Standing Piriformis Stretch
- Stand against a wall with your back flat against it. Position your feet two feet in front of the wall.
- Descend to a parallel squat position.
- Place your left ankle on your right knee. You’ll feel a stretch through the glutes.
- Hold this position for 30 seconds.
- Repeat on the other side.
Hip Flexor Stretch
- Kneel on one leg with the other leg bent at 90 degrees in front of your body.
- Put both hands on the front knee and push down gently.
- Tucking your hips under your torso, squeeze the glutes and core.
- Lean your body forward slightly and hold this position for two minutes.
- Push your front foot into the floor and push the knee forward. Hold this position for 30 seconds.
- Return to the start position and hold for 30 seconds.

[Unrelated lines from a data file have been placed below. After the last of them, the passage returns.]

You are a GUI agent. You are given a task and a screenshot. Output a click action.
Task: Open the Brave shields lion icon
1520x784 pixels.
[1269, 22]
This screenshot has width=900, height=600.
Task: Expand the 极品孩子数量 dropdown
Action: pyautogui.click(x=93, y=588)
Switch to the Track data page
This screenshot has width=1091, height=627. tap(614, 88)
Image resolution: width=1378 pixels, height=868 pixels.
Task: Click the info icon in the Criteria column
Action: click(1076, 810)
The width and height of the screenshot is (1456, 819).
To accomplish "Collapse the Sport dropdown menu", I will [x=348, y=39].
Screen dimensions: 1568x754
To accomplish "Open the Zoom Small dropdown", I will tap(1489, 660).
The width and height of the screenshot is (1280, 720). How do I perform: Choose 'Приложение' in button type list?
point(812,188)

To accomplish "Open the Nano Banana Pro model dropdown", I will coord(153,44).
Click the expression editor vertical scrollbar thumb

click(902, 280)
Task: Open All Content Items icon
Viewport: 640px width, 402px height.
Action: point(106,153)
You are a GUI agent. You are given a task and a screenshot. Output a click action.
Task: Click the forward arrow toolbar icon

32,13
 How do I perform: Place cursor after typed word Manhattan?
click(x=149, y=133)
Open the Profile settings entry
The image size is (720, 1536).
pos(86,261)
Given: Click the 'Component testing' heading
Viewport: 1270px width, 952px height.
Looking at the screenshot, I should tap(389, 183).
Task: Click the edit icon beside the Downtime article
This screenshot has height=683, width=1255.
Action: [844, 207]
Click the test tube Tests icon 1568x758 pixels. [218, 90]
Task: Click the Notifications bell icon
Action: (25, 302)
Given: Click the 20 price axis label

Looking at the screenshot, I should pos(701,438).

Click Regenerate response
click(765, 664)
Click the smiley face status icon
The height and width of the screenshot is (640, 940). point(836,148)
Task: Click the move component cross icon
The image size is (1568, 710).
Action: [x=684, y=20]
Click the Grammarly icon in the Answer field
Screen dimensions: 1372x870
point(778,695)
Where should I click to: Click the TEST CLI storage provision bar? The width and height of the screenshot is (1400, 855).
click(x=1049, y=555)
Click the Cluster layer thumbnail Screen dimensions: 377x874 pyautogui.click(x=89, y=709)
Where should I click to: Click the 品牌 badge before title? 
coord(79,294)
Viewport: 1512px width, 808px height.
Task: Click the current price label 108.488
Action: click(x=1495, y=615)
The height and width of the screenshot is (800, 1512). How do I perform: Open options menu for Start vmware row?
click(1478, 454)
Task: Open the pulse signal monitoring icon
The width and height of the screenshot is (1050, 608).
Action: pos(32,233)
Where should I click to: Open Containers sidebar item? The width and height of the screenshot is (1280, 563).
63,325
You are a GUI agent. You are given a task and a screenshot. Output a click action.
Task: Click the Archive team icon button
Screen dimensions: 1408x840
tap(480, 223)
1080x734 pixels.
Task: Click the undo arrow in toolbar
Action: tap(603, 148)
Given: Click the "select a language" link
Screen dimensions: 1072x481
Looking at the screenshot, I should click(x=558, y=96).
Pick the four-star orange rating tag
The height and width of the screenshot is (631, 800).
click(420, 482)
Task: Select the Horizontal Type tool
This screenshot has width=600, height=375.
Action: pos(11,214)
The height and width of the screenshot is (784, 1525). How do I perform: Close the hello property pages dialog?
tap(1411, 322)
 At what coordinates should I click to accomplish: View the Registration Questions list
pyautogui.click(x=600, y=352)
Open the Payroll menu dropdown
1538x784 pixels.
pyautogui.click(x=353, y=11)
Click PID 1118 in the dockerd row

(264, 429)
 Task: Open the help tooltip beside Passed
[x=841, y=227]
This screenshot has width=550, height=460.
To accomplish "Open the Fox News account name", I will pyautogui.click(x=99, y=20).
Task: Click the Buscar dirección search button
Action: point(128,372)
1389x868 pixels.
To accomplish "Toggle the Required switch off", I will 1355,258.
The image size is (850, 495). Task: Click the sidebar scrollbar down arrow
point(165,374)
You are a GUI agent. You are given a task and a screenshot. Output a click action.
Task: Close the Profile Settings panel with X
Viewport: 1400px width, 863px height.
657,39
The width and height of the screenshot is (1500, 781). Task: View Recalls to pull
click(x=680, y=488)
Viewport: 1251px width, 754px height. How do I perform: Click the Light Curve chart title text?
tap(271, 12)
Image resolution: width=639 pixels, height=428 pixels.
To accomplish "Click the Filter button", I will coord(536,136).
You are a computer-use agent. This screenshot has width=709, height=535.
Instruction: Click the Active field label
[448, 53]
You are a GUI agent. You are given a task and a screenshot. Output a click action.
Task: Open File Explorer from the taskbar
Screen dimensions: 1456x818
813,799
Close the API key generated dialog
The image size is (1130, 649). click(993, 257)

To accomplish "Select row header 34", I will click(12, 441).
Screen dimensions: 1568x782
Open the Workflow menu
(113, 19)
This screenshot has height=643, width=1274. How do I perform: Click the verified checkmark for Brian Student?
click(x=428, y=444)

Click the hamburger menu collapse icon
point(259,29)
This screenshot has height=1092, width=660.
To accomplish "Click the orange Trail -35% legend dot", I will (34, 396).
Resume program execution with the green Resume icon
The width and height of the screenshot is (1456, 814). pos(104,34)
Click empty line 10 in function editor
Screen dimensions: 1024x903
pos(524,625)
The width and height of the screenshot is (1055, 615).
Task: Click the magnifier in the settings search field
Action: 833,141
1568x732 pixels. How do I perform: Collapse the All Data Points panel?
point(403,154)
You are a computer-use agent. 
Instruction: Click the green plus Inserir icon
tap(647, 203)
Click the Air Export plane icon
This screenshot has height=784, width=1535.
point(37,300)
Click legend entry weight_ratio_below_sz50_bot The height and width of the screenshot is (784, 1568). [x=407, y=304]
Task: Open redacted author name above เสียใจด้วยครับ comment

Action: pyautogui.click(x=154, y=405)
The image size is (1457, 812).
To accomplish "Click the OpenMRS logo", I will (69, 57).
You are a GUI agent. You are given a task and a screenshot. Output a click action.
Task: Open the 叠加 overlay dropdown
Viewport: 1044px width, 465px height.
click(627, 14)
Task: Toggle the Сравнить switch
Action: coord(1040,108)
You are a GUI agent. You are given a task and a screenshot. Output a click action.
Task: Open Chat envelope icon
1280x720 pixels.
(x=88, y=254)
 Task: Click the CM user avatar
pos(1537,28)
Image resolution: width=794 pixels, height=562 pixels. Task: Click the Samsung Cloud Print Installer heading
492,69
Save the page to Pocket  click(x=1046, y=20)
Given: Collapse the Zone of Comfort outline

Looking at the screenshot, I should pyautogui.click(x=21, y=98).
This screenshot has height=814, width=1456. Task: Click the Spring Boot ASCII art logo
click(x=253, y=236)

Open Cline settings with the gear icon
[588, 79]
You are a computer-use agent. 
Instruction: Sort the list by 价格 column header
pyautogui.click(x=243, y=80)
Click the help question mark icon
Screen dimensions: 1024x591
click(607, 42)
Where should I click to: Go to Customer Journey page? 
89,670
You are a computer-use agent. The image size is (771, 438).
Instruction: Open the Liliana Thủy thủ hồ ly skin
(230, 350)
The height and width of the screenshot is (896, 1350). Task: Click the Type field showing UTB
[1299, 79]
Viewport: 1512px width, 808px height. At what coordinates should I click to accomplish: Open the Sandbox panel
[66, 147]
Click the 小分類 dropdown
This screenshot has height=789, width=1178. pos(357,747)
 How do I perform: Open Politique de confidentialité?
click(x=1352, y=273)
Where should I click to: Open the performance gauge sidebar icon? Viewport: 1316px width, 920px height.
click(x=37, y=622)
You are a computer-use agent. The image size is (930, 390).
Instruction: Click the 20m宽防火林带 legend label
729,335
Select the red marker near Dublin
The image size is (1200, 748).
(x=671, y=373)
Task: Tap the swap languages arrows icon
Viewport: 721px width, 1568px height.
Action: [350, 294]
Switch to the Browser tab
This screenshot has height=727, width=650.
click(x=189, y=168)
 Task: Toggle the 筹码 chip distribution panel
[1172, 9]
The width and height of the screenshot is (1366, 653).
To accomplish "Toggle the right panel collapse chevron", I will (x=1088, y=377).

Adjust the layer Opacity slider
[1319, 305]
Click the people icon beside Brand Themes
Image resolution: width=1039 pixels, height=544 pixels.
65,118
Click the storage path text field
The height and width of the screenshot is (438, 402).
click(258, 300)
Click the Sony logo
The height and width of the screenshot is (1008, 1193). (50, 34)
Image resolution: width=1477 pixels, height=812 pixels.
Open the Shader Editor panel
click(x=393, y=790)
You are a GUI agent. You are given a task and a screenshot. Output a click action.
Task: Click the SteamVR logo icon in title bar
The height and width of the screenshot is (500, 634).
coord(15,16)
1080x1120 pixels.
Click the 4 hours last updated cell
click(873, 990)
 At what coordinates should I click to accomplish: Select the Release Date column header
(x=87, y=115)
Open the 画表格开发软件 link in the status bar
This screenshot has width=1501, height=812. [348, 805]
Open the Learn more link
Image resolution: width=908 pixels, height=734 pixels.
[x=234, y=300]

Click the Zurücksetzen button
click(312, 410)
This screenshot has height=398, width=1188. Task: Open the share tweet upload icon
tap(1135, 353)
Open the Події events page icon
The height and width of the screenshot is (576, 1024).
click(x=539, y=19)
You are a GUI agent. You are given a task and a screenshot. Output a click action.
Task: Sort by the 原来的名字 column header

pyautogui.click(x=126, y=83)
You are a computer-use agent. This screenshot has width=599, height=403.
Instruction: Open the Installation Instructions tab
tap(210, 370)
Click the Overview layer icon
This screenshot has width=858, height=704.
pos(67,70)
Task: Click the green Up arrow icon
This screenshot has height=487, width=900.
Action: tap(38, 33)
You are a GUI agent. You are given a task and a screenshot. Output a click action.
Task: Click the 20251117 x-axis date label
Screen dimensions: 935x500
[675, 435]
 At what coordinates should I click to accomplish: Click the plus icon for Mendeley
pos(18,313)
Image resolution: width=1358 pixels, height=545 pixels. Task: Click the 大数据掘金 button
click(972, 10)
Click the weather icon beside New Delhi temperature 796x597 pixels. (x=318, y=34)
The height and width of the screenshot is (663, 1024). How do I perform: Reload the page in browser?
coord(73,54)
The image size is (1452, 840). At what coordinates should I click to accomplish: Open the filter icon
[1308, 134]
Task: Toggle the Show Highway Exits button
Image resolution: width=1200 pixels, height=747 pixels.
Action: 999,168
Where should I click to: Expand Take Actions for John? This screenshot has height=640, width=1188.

- Repeat with the opposite leg forward.
Hip Rotator Stretch
- Sit upright in a chair with your butt close to the edge.
- Put your left ankle over your right knee.
- Press gently on the left knee with your left hand.
- Hold this position as you lean forward while maintaining a neutral spine and uplifted chest.
- Hold for 30 seconds.
- Repeat on the other side.
- Lie face down on the floor with your knees bent and as far apart as comfortably possible. Your feet should be on the floor with toes pointing away from you.
- Gently rock your torso back and forth as you extend the stretched position as wide as you can.
- Continue for 30 seconds.
Improving your hip mobility will allow you to get a lot more out of your lower body workout. The stronger and more mobile your hip flexors are, the greater your exercise range of motion will be, and the more your muscle fibers will be stimulated. Follow our five exercise hip mobility routine 2-3 times per week for best results.